*** RECORD EXCERPTS Section Begins ***

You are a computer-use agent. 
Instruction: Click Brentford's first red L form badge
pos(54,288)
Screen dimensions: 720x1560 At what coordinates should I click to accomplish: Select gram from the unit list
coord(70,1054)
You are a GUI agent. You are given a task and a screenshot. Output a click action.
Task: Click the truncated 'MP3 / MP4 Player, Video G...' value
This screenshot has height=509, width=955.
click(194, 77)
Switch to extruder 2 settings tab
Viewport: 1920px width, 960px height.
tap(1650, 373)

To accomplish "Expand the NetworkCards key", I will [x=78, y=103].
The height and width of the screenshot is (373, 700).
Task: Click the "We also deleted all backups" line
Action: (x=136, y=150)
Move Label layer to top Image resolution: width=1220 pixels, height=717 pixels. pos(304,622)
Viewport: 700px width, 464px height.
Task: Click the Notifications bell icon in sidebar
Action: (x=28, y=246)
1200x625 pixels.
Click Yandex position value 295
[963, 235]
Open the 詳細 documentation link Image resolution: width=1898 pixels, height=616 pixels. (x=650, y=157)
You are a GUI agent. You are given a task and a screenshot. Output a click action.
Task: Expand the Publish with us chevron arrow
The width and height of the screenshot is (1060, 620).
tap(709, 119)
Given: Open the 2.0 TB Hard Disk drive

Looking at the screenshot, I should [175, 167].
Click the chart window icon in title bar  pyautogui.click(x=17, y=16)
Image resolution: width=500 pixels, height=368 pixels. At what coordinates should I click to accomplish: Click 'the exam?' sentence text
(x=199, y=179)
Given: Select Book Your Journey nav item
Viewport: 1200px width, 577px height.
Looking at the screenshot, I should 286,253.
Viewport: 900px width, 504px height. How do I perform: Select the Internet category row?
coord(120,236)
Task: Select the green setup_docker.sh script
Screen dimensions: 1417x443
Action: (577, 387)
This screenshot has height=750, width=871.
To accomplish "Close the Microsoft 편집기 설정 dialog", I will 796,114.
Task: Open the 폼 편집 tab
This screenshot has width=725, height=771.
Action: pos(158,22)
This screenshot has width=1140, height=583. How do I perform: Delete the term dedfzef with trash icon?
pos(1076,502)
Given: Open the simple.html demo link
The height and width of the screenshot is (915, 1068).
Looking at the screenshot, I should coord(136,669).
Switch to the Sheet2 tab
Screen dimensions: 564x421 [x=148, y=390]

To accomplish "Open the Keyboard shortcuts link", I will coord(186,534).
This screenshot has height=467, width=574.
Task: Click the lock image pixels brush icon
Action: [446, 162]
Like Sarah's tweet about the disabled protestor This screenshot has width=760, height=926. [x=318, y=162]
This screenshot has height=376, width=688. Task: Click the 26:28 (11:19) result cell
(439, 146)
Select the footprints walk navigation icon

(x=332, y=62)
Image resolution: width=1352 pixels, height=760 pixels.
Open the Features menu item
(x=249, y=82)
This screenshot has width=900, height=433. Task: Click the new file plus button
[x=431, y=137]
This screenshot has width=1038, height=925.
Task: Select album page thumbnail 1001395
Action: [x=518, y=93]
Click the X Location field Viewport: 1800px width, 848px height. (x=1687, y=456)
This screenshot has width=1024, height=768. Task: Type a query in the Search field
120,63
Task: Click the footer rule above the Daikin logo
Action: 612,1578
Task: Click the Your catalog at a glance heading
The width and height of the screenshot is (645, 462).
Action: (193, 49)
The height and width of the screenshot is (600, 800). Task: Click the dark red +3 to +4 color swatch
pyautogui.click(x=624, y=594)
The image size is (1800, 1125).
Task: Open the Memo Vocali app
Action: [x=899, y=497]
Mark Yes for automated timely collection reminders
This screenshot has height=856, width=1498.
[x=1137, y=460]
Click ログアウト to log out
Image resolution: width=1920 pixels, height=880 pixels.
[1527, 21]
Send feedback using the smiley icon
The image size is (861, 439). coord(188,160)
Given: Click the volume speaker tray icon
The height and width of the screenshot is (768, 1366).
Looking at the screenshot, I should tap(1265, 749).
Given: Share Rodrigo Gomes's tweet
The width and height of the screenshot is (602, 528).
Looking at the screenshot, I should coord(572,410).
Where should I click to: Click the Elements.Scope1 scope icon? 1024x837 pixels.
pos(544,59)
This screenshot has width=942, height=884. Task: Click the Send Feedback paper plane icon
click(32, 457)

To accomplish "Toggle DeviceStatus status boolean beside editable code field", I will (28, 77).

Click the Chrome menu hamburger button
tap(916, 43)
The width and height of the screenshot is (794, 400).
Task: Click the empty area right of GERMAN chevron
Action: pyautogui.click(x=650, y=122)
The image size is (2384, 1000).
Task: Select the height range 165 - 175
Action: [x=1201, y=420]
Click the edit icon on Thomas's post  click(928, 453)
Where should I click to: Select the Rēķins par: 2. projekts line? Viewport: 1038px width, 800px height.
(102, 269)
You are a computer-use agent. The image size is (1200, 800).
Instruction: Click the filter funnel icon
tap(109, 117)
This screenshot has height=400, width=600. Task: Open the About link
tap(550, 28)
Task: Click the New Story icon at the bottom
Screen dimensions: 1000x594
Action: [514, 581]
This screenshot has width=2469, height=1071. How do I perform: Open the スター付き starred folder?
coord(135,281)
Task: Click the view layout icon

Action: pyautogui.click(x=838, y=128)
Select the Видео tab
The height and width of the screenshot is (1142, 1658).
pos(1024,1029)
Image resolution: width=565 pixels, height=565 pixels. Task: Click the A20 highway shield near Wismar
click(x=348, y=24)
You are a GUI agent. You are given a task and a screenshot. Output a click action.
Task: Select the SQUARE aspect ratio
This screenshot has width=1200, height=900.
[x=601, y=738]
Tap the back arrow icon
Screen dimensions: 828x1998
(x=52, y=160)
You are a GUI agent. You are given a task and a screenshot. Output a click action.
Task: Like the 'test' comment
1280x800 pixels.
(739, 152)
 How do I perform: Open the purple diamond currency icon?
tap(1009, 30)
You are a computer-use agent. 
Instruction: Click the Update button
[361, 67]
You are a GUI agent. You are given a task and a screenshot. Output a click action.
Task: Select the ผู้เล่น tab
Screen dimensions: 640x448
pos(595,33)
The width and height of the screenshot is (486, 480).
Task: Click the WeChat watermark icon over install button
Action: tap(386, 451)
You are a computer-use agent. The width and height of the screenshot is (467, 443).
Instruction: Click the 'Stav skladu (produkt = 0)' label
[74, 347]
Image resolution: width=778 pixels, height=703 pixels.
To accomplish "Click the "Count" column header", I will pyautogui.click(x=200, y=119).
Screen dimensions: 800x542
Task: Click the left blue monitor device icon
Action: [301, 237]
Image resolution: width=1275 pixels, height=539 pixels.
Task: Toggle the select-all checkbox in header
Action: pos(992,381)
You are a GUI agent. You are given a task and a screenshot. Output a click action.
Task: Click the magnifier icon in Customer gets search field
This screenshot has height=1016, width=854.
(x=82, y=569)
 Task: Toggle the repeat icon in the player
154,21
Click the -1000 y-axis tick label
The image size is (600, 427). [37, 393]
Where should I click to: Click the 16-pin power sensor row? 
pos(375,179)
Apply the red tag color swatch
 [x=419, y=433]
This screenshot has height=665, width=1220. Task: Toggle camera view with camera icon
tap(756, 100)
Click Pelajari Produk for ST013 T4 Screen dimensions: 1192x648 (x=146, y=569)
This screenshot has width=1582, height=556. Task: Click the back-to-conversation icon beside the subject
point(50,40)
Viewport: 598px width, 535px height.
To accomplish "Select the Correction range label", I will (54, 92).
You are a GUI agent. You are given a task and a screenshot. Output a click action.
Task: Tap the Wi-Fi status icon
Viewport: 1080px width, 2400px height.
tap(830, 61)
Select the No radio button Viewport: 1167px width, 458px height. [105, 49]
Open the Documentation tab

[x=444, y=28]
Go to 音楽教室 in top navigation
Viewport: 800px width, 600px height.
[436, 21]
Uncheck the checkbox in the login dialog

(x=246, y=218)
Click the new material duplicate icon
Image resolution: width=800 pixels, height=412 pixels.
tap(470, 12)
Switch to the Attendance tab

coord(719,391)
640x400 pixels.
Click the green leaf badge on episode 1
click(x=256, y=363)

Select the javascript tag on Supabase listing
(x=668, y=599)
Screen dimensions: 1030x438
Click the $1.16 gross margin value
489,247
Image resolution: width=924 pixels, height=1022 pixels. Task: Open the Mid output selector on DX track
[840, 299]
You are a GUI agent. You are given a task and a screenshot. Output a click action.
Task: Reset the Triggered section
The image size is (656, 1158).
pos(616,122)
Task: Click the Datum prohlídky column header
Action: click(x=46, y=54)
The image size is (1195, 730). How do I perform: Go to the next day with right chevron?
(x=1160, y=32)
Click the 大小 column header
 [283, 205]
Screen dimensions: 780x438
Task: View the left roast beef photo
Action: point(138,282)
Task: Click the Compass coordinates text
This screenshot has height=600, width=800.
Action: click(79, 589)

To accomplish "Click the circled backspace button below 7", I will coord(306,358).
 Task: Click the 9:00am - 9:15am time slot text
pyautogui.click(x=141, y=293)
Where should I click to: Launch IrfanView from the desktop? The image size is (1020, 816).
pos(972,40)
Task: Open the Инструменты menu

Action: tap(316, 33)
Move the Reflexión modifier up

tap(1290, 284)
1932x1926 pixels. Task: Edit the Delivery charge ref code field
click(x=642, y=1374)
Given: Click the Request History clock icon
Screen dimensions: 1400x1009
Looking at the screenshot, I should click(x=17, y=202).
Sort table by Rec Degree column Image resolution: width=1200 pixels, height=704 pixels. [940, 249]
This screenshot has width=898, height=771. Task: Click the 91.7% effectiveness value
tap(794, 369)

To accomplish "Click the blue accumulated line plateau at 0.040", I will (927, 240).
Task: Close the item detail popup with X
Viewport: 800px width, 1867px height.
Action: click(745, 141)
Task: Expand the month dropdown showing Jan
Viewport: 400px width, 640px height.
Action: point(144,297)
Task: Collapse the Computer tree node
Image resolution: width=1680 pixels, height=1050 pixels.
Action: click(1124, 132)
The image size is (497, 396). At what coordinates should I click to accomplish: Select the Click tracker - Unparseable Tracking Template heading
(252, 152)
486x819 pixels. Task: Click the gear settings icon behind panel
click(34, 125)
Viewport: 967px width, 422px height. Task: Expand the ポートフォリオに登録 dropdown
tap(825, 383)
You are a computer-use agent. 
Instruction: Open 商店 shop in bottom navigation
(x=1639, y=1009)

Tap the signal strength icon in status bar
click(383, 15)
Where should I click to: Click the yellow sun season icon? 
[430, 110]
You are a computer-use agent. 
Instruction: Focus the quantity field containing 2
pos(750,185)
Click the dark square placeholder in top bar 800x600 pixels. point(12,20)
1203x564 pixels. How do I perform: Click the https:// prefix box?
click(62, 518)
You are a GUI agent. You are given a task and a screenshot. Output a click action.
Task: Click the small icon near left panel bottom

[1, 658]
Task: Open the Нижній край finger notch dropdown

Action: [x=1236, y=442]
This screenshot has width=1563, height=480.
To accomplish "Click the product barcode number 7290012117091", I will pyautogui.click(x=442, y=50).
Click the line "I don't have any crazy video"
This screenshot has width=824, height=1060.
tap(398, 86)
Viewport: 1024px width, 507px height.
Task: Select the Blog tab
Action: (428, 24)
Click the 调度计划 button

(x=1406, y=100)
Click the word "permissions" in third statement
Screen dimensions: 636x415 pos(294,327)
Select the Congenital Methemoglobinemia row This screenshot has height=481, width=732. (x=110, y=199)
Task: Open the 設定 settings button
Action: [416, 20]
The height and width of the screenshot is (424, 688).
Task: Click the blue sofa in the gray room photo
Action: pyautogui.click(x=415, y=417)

*** RECORD EXCERPTS Section Ends ***

--- HOW TO COMPLETE THIS TASK ---
Take the lines above from the one containing "This screenshot has width=1140, height=583." to the one containing "Click the X" and retype them exactly, both ends included, with nothing added.

--- ANSWER FOR THE TASK ---
This screenshot has width=1140, height=583. How do I perform: Delete the term dedfzef with trash icon?
pos(1076,502)
Given: Open the simple.html demo link
The height and width of the screenshot is (915, 1068).
Looking at the screenshot, I should coord(136,669).
Switch to the Sheet2 tab
Screen dimensions: 564x421 [x=148, y=390]

To accomplish "Open the Keyboard shortcuts link", I will coord(186,534).
This screenshot has height=467, width=574.
Task: Click the lock image pixels brush icon
Action: [446, 162]
Like Sarah's tweet about the disabled protestor This screenshot has width=760, height=926. [x=318, y=162]
This screenshot has height=376, width=688. Task: Click the 26:28 (11:19) result cell
(439, 146)
Select the footprints walk navigation icon

(x=332, y=62)
Image resolution: width=1352 pixels, height=760 pixels.
Open the Features menu item
(x=249, y=82)
This screenshot has width=900, height=433. Task: Click the new file plus button
[x=431, y=137]
This screenshot has width=1038, height=925.
Task: Select album page thumbnail 1001395
Action: [x=518, y=93]
Click the X Location field Viewport: 1800px width, 848px height. (x=1687, y=456)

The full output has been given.